The league described the destruction as a "9/11-level event for Lebanon in terms of shock, loss, and human devastation," adding that entire neighborhoods and historic sites older than the modern state of Israel had been reduced to rubble.
Ceasefire Claims and Regional Context
The ACRL claimed that the ceasefire had been negotiated with the involvement of Pakistan and agreed upon by the United States, Iran, Israel, and Lebanon. The statement did not provide specific details on the timing or framework of the alleged agreement, but asserted that it was "publicly endorsed and presented as a step toward stability" before being shattered by the Israeli operation.
The group placed the Beirut strikes within what it called a "longstanding and well-documented pattern" of Israeli military conduct, citing recent events including the passage of a death penalty law applied exclusively to Palestinians, multiple mass-casualty attacks in both Lebanon and Gaza, and the forced displacement of civilians.
"These are not isolated events," the statement read. "They are systemic. There has been no accountability. There has been no deterrence."
Domestic Implications for Arab Americans
Berri-Harjli's statement also emphasized the personal and political stakes for Arab American communities in the United States, arguing that the violence abroad is intrinsically linked to civil rights at home.
"We are watching our homelands, our families, and our history come under attack while being told to temper our outrage," she wrote, noting that many who speak out face "backlash, censorship, and professional consequences."
The ACRL framed its advocacy as a fight against the principle "that some lives are valued less than others," warning that when the international community fails to hold governments accountable, that message reverberates domestically.
Calls for U.S. Action
The league issued a series of demands directed at the U.S. government, including:
A public and unequivocal condemnation of Israel's attack on Beirut.
An immediate, enforceable ceasefire "with no exceptions or carve-outs."
An independent international investigation into the civilian deaths.
Conditioning all U.S. military aid to Israel on compliance with international humanitarian law.
Holding Israel accountable for repeated violations of ceasefire agreements.

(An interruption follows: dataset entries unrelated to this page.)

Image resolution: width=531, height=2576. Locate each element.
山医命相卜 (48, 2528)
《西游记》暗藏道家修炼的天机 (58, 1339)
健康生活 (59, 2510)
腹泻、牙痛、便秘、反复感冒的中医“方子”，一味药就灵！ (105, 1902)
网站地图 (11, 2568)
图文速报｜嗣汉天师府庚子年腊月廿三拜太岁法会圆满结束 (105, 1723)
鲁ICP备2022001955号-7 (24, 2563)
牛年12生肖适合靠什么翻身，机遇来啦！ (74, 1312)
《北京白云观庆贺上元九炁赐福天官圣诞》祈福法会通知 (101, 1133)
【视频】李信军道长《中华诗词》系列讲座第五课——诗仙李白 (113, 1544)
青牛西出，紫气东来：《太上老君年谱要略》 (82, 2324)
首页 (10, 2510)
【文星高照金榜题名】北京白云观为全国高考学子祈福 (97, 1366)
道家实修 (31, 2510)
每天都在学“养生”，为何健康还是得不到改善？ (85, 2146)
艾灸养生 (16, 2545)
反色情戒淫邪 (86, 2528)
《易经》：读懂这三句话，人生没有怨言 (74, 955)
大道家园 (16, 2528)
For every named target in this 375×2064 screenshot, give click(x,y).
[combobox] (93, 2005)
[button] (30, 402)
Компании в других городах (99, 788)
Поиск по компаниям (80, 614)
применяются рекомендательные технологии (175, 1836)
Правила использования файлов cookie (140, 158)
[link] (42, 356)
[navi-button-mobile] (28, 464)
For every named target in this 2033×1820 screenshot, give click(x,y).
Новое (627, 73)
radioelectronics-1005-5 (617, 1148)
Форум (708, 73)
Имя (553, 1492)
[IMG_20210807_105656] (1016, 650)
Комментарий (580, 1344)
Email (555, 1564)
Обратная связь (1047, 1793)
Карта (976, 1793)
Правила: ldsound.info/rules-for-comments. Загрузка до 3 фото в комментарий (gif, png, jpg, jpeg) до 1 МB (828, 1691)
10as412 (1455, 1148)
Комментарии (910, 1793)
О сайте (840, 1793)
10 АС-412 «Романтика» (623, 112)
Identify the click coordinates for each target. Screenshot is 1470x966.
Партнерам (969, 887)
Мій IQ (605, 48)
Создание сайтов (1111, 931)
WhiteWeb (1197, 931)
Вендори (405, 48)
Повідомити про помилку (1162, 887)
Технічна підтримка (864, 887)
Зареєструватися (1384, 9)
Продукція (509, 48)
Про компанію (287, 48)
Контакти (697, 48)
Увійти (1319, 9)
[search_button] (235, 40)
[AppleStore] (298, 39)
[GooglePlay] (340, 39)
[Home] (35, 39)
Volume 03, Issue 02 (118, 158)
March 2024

The White House and State Department had not issued an immediate response to the ACRL's statement at the time of publication. Israeli officials have not yet publicly addressed the specific allegations regarding the reported ceasefire violation.
The ACRL, a national U.S. civil rights organization, continues to call for what it describes as equal justice and protection for Arab American communities, urging that no people "should be silenced in the face of injustice, whether that injustice occurs here at home or abroad."